За ее шагами он не расслышал других, крадущихся.
Страхов внезапно переменил решение. Вместо выстрела прозвучал тупой удар.
Глава 26
Последняя связь
1
– Выпей, – Страхов протянул Ирине стакан с прозрачной жидкостью.
– Что это? – спросила девушка.
– Успокоительное. – Страхов долго рылся в аптечке Каменевых, пока не выудил пузырек с клофелином, не найдя ни одной таблетки снотворного. Интересно, кто из них гипертоник, задался он вопросом. Сам лесник здоровый, сестра его не была больной, вот разве что Женя. – Мне важно довести тебя до места живой. У нас нет другого выхода. Дорога долгая. Ты передумаешь, я передумаю. Ты дернешься, я дернусь. Наделаем глупостей. Есть другой вариант: проделать путь до Благовещенска в багажнике. С кляпом во рту. Связанной. Что ты выбираешь?
Майор хорошо знал дозировку клофелина, который мог помочь сердечнику, но запросто убить здорового, и растворил в воде двадцать таблеток. После приема такой дозы падает давление, человек практически находится между жизнью и смертью, главное – суметь вывести его из этого состояния вовремя. В аптечке Каменевых не нашлось обычного мочегонного средства, и Алексей прикинул, что легко достанет нужные ему препараты в любой аптеке ближе к Благовещенску. А ехать придется ровно тысячу километров. На приличной скорости это двенадцать часов. Проверки на дорогах он не опасался: милицейское удостоверение открывало ему зеленый свет, к тому же постовые, как правило, не отмечают своих коллег в журналах, исключение составляло разве что темное время суток. Но майор еще засветло должен добраться до Благовещенска.
– Я хорошо себя чувствую. – Ирина покачала головой, отказываясь.
– Пей! Или ты пьешь воду, или жрешь свинец! – прикрикнул он на нее.
Ирина протянула руку и взяла стакан. С ней произошло столько всего, что этот последний, наверное, штрих показался ей более чем уместным.
Она неотрывно смотрела в отверстие пистолета и делала мелкие глотки, опять же ожидая смерти: внезапного онемения, резкой остановки сердца, которая своей стремительностью не уступила бы выпаду металлического листа, врезающегося в приоткрытый рот Сергея Каменева.
– Пей все, – лицо Страхова перекосилось в ухмылке. – Тебе будет холодно, будет казаться, что умираешь.

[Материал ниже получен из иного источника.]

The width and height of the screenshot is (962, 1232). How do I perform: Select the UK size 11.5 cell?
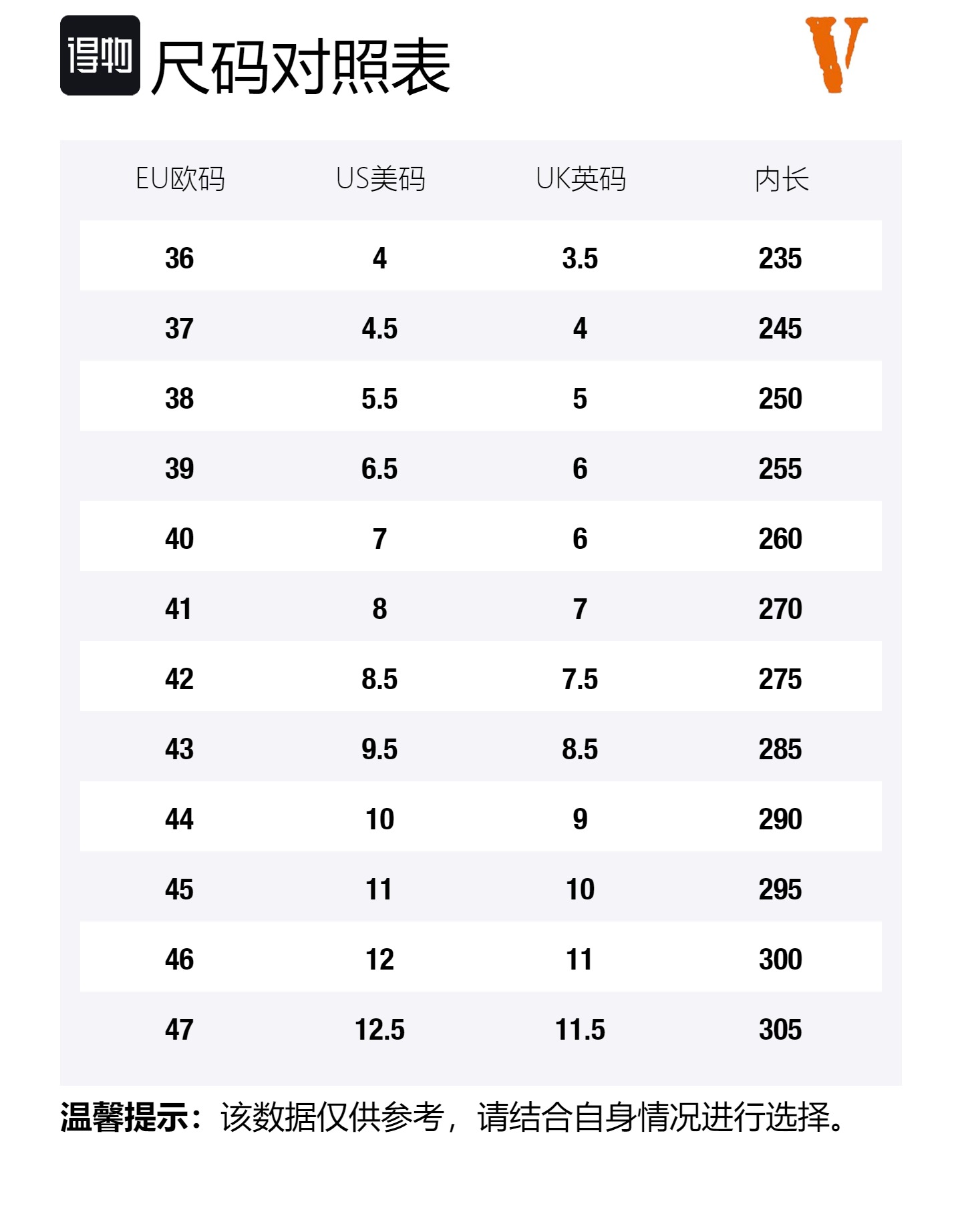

Положись на меня. Я сумею вытащить тебя с того света. Не бойся, большую часть времени ты будешь спать. Садись в машину, мне не хочется лишний раз таскать тебя на руках.
Он проводил Ирину глазами и чуть слышно прошептал:
– Ну ладно, будем прощаться с этим краем.
Закрыв глаза, Страхов вобрал и надолго задержал в груди бодрящий морской воздух, набрал пригоршню воды, которая освежила его лицо и грудь.
2
Вроде бы все.
Страхов проверил, надежно ли он закрепил руль на катере, бросил прощальный взгляд на товарищей, надежно привязанных к башмачкам на корме; каждому заткнул за веревки по ружью. Климу Лозовскому досталось так полюбившееся ему индивидуальное «ижмашевское». Росомахе – серийное. Такое же непримечательное торчало между рук Славы Третилова. Семен Рыжов походил на циклопа – глаза закрыты, а в середине лба небольшое отверстие; смертельную рану, будто перекисью водорода, заботливо промыло море, и можно было различить в глубине ее жалкие мозги браконьера. «Ум так и прет наружу». Страхов поглубже натянул Семену головной убор на голову и вооружился топором. Катер уже пенил воду, выбрасывая в море отработанные газы на холостых оборотах, и Алексей, убрав настил и пробив днище, толкнул рукоятку реверса. Катер рвался вперед, его удерживала стропа, привязанная к мосткам. И вот, словно отправляя в далекое путешествие воздушный шар, Страхов перерубил веревку.